**EXERCISE DATA**

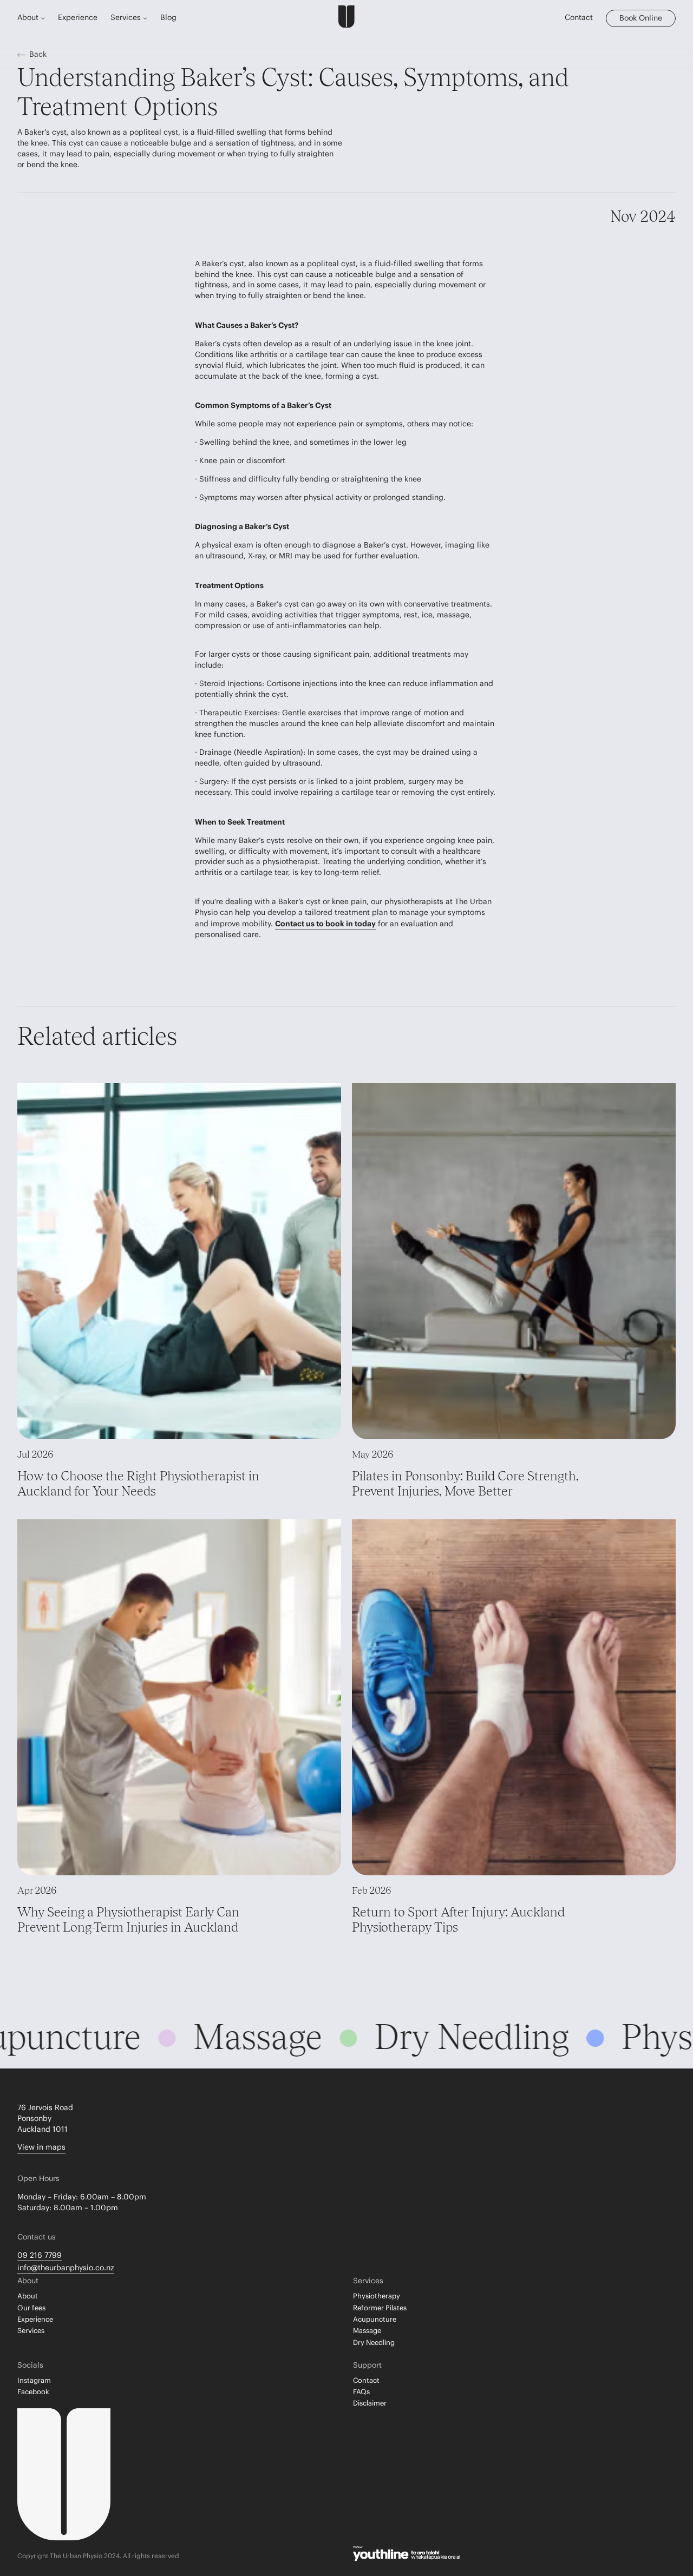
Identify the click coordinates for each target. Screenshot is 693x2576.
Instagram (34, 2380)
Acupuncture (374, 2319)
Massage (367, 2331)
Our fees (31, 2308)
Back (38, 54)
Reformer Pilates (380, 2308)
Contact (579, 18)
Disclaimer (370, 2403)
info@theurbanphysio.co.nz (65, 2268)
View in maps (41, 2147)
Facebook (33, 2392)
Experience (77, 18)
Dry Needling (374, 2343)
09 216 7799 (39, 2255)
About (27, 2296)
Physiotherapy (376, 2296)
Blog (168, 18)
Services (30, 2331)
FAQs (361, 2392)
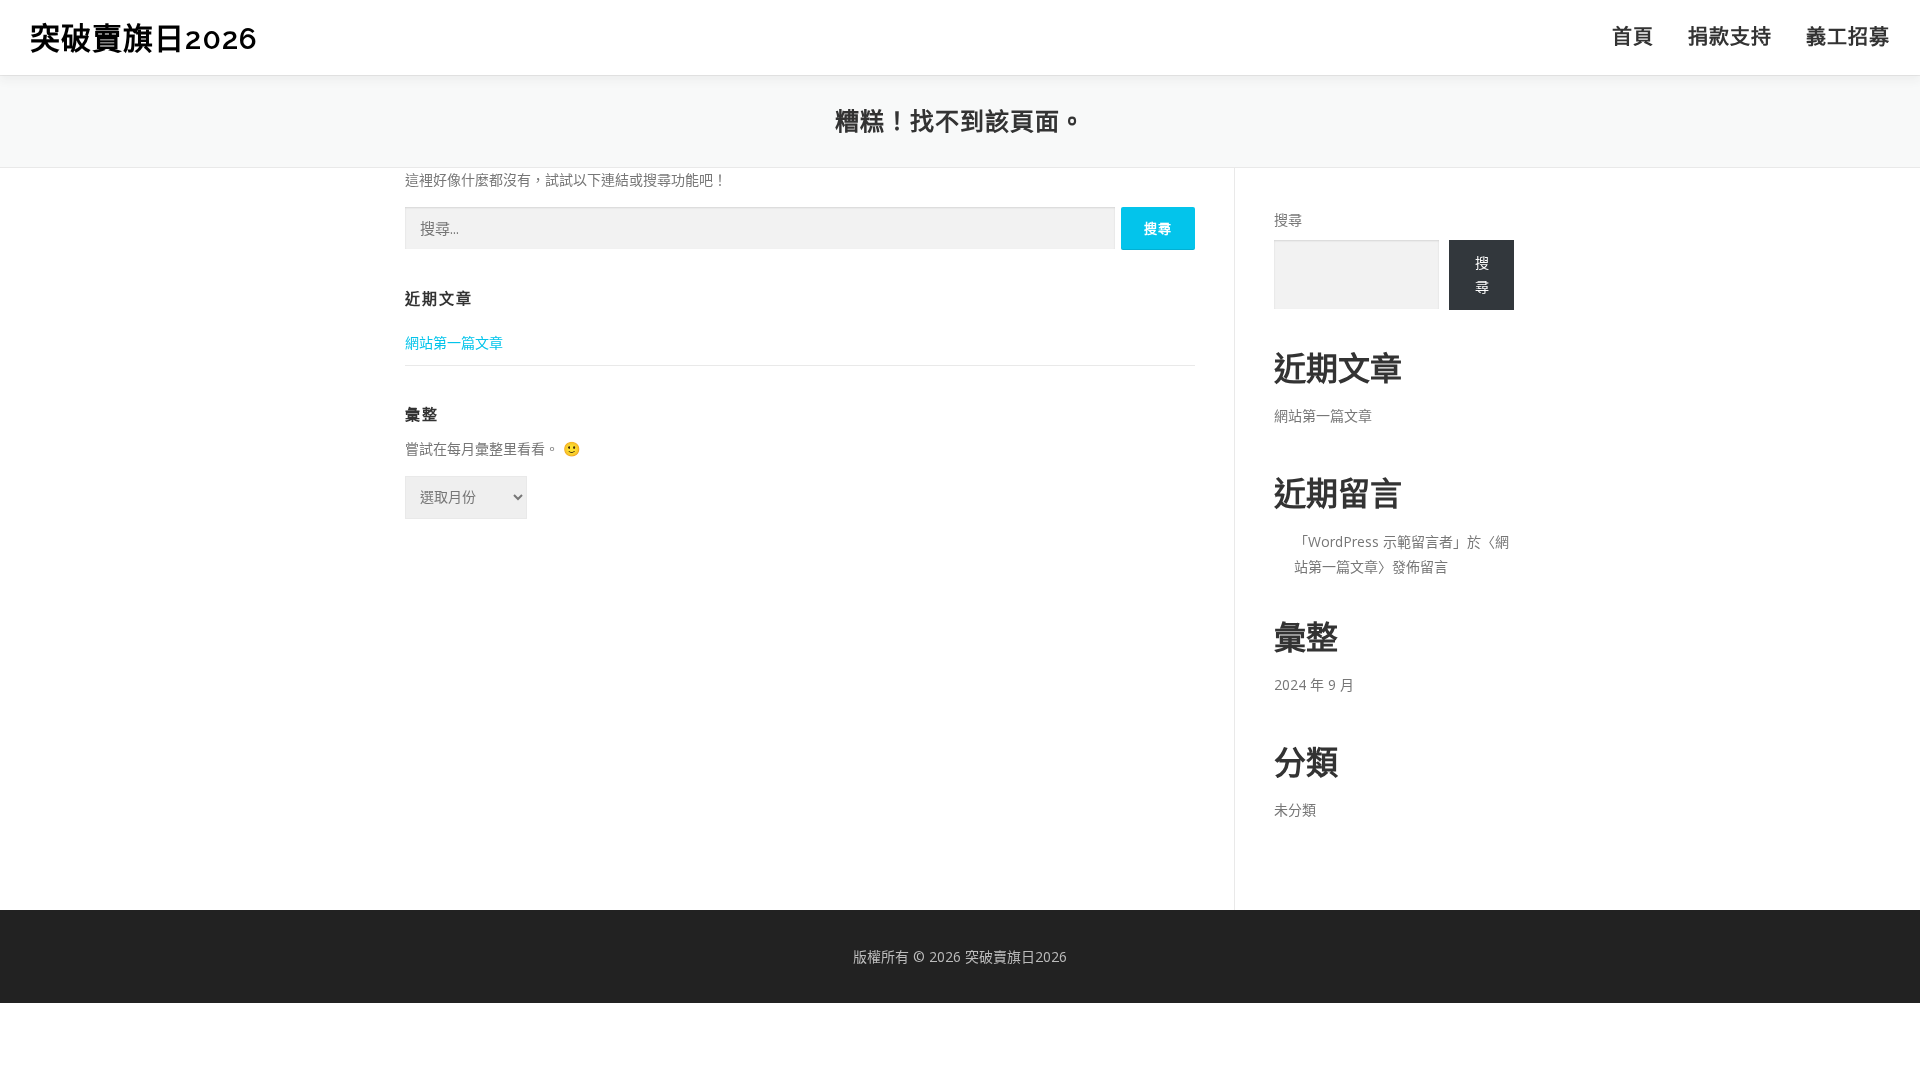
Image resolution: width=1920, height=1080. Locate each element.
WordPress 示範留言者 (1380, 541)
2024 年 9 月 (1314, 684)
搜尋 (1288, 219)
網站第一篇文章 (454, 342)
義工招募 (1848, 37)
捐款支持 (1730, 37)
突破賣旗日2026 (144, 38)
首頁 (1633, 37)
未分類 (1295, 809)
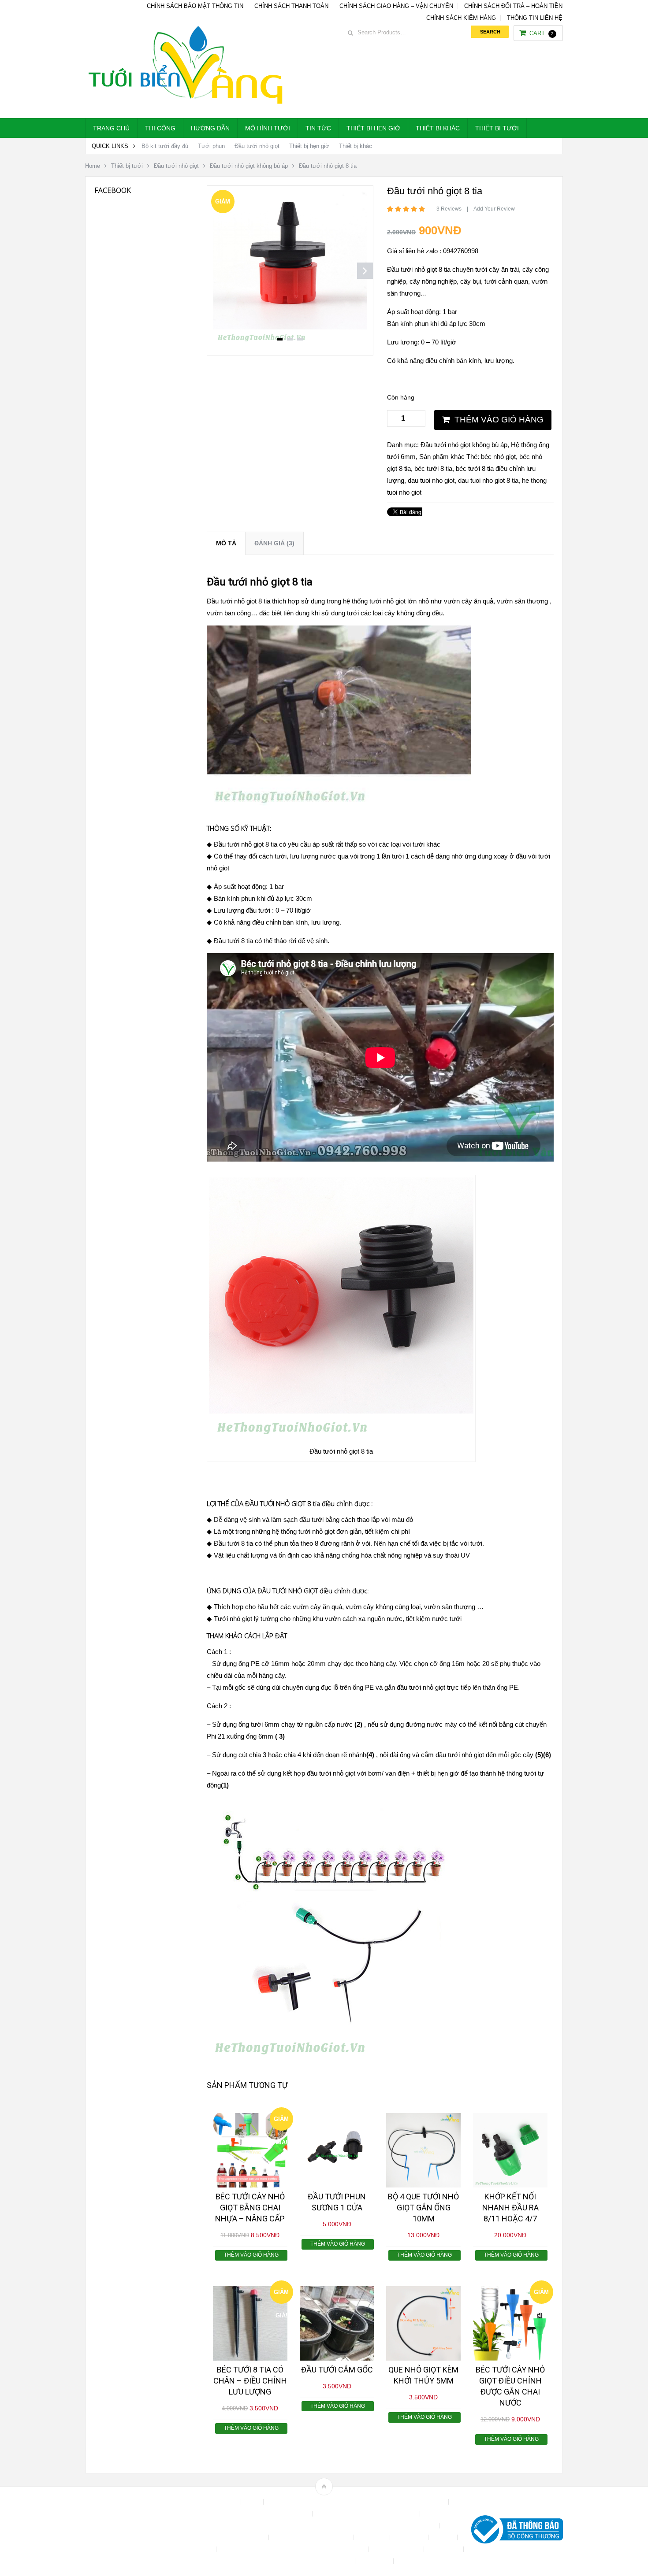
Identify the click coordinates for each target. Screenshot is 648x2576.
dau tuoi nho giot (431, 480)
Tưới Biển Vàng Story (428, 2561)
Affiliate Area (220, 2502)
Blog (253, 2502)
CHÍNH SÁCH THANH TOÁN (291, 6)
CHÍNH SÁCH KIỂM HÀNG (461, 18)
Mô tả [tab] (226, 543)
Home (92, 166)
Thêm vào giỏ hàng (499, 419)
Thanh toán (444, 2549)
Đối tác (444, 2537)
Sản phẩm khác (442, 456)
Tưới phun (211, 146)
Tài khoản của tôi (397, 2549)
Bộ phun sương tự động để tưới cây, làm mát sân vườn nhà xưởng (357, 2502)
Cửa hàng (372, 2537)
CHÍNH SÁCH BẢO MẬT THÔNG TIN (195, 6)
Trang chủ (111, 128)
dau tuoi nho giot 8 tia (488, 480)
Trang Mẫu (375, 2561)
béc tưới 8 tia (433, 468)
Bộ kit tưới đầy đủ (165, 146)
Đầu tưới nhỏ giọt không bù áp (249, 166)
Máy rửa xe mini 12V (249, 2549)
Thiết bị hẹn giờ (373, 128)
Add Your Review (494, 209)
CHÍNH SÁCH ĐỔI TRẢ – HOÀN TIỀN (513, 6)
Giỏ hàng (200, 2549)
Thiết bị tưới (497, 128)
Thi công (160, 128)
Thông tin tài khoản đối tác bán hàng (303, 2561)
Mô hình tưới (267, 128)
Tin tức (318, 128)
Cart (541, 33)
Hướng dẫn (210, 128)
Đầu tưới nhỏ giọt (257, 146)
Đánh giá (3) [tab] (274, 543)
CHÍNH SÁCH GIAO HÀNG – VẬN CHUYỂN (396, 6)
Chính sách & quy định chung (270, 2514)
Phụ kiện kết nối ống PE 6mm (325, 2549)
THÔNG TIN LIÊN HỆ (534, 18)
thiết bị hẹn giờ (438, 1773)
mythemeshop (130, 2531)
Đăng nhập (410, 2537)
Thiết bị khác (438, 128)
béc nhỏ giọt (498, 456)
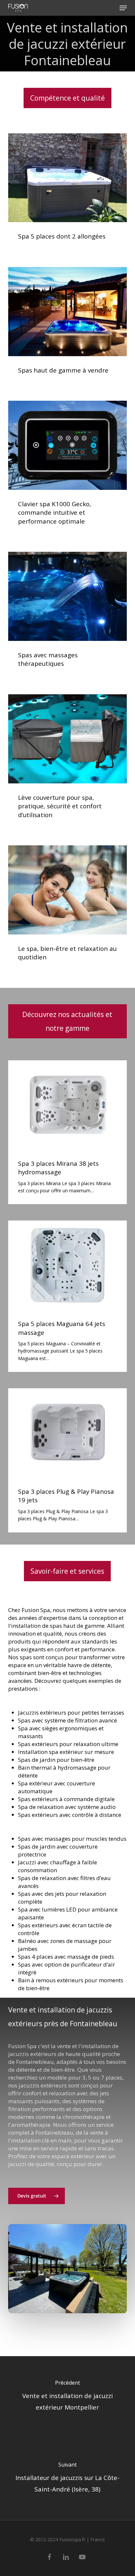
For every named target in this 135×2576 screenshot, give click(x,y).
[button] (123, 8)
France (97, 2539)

**TASK STATEMENT**
The answer is the lines above between the line holding "Screenshot is 648x2576." and the line holding "Tài khoản của tôi (397, 2549)", inclusive, each written out exactly, and no others.

**SOLUTION BELOW**
Identify the click coordinates for each target. Screenshot is 648x2576.
dau tuoi nho giot (431, 480)
Tưới Biển Vàng Story (428, 2561)
Affiliate Area (220, 2502)
Blog (253, 2502)
CHÍNH SÁCH THANH TOÁN (291, 6)
CHÍNH SÁCH KIỂM HÀNG (461, 18)
Mô tả [tab] (226, 543)
Home (92, 166)
Thêm vào giỏ hàng (499, 419)
Thanh toán (444, 2549)
Đối tác (444, 2537)
Sản phẩm khác (442, 456)
Tưới phun (211, 146)
Tài khoản của tôi (397, 2549)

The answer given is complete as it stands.